Morphogens were allowed to occupy only the extracellular positions. The receptors were placed at the boundary of the extracellular region with uniform spacing based on the required receptor density. The morphogen position and state (bound or unbound) was updated at each simulation step (10,000 steps of 10 ms each). To simulate random walks of morphogens, their jump distances (r) were drawn from a range of jumps with probabilities given by the probability density function:

$$p\left(r\right)=\frac{f\left(r\right)}{{\sum }_{x}f\left(x\right)}$$
(5)

given that

$$f\left(r\right)=\frac{r}{2\cdot D\cdot \tau }\cdot {e}^{\left(\frac{{-r}^{2}}{4\cdot D\cdot \tau }\right)}$$
(6)

where D is the diffusion coefficient (either Dfree or Dbound), τ is the timestep (10 ms) and \(r,x\in \left[{{{{\mathrm{0,2}}}}}\right]\).

The free and bound diffusion coefficients were set to 30 μm2/s (Dfree) and 0.5 μm2/s (Dbound) as estimated from the experimental observations. A new position in the extracellular space was picked randomly from the available positions at distance \(r\) from the current position. The morphogen state was changed from unbound to bound if the distance to a receptor was ≤ 20 nm. The morphogen stayed bound for the time \({t}_{b}=\tau \cdot {{{\log }}}_{10}\left(\frac{1}{v}\right)\), where \(v\) is a random number between 0 and 1, and τ is the residence time.

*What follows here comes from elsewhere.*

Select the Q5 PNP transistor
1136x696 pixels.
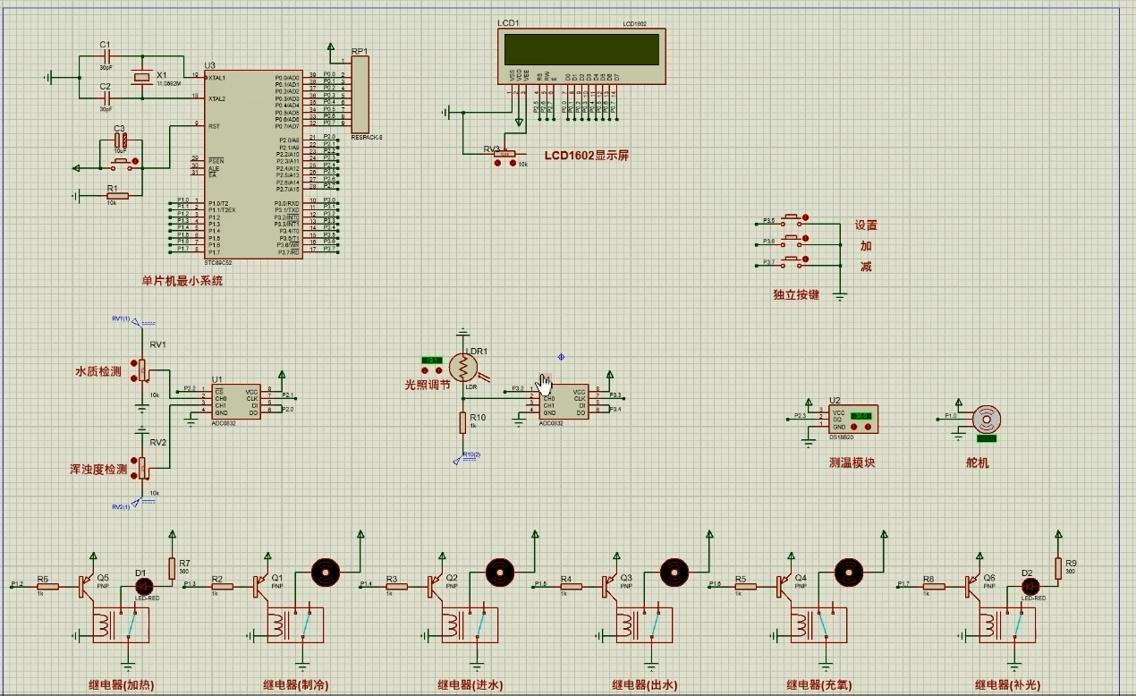click(x=88, y=586)
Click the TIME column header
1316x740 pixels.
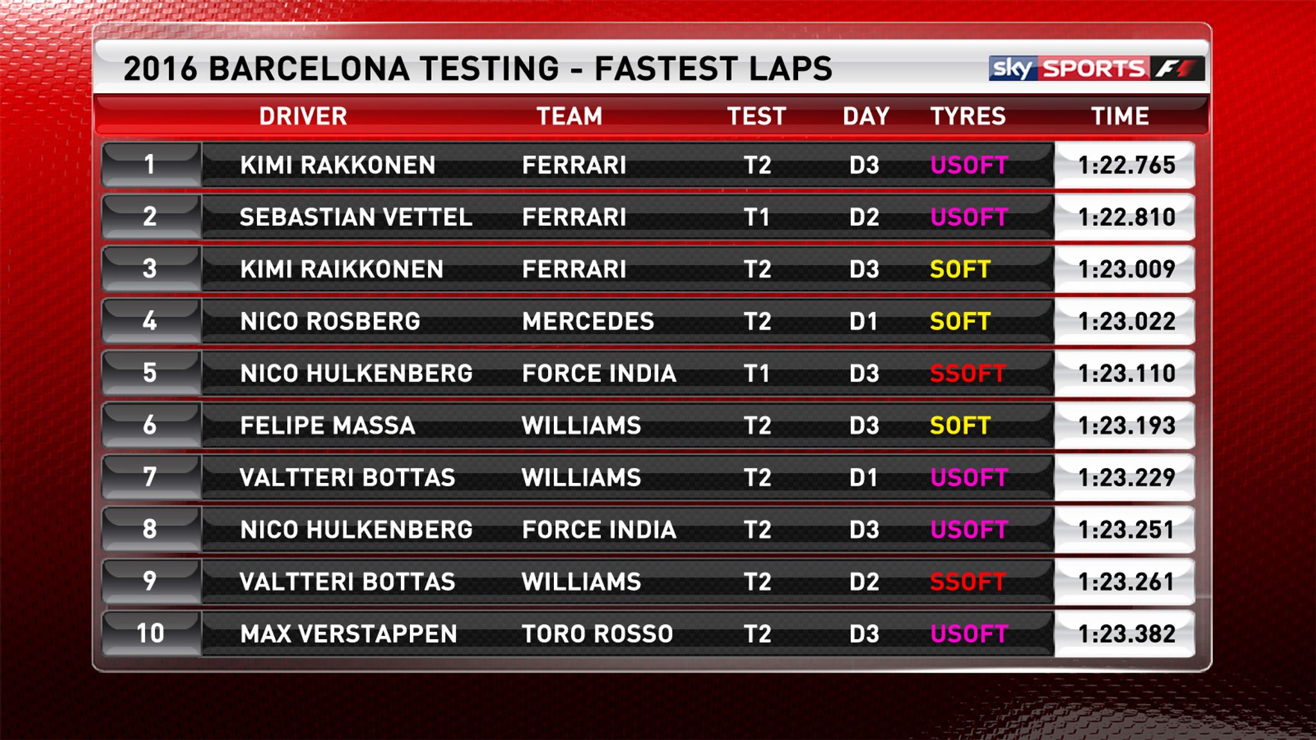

The jump and angular histograms and localization plots were generated in a similar manner as the experimental dataset to validate the model.

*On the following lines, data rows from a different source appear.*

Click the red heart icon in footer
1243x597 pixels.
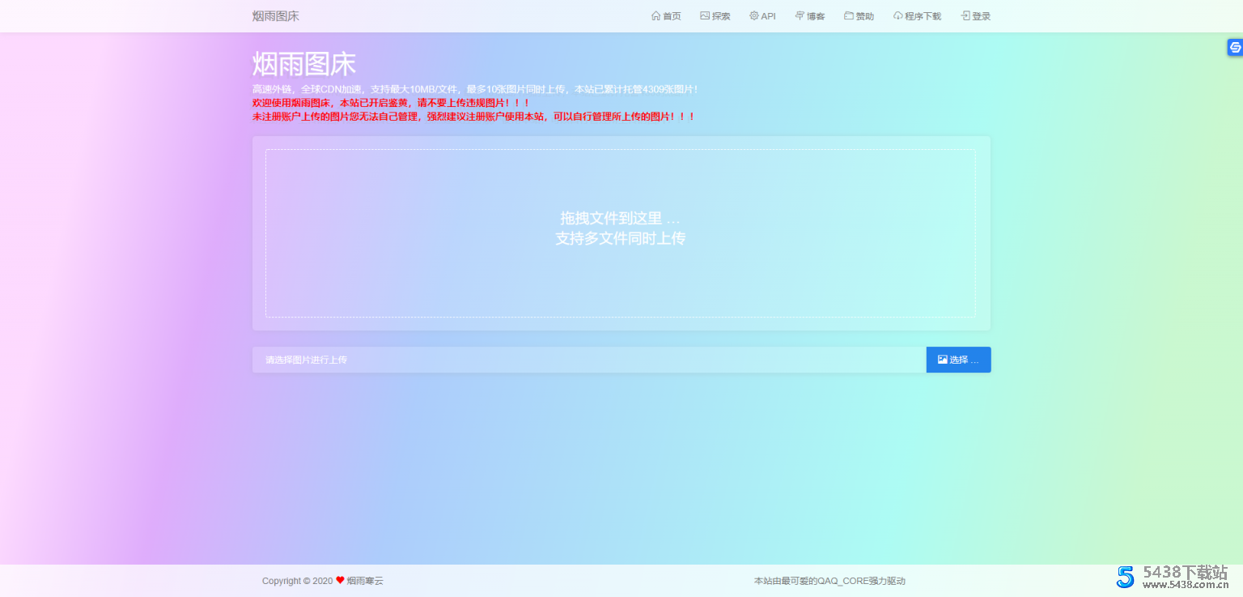340,580
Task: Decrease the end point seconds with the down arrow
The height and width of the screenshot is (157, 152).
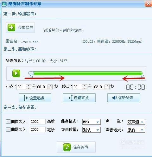Action: pos(107,88)
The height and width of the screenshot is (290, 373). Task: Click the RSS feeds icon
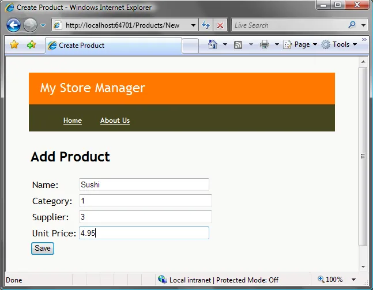tap(238, 44)

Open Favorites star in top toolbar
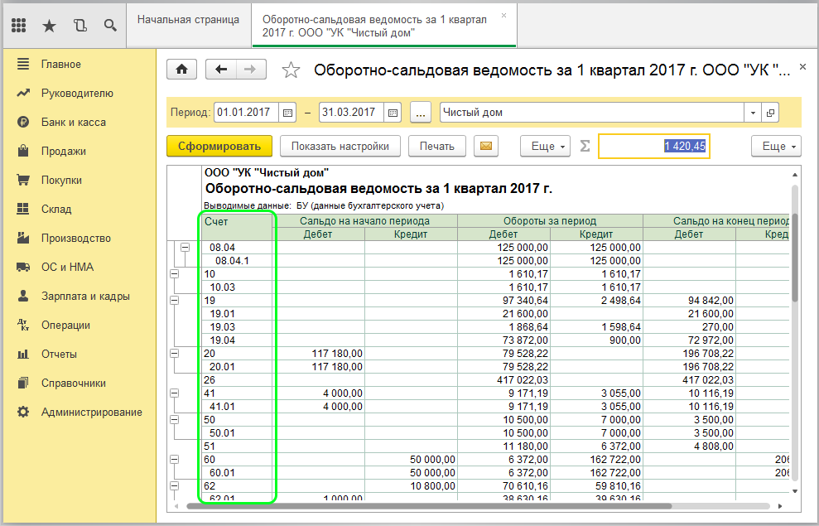coord(49,25)

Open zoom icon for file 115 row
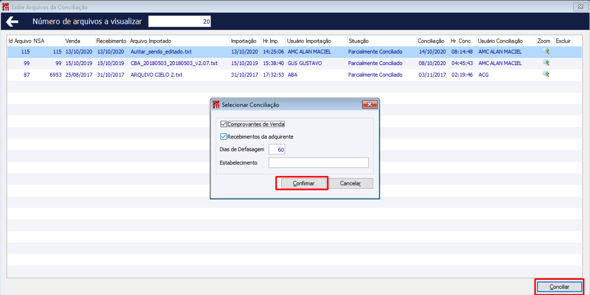click(x=546, y=52)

For the parameter screen, the two-dimensional simulation geometry was modified to narrow or widen the extracellular space. This was achieved by iteratively changing the pixel values at the extracellular boundary. For each iteration, the width of the extracellular space was changed by 20 nm, thereby changing the extracellular fraction (\(\eta=\frac{{{{\mbox{Extracellular}}}}\; {{{\mbox{Area}}}} \times 100}{{{{\mbox{Total}}}}\; {{{\mbox{Area}}}}}\)). Five η values ranging from 8% to 16%, three receptor densities σ (0.05, 0.5, 5.0 μm−1) and 5 residence times τ (0, 1, 6, 11, 16 s) were tested.

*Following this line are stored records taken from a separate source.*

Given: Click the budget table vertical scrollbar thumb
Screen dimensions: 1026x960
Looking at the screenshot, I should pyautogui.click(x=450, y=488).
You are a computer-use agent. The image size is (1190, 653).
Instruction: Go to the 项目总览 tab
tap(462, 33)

Morphotrap experiments and image analysis

Images of zebrafish embryos injected with different amounts of membrane-tethered GFP-binding nanobody were acquired as described previously69. Image analysis was performed manually in Fiji 2.9.097. The GFP channel of the confocal images was converted into a.tif file. Five regions of interest (ROIs, 64 × 171 pixel) were manually selected from the image. For each ROI, 15 cavity and interface regions were selected, and the mean gray value was measured to quantify the GFP localization in each region. The ratio of the mean gray value of the cavity to that of the interface was used as ρci.

Reporting summary

Further information on research design is available in the Nature Research Reporting Summary linked to this article.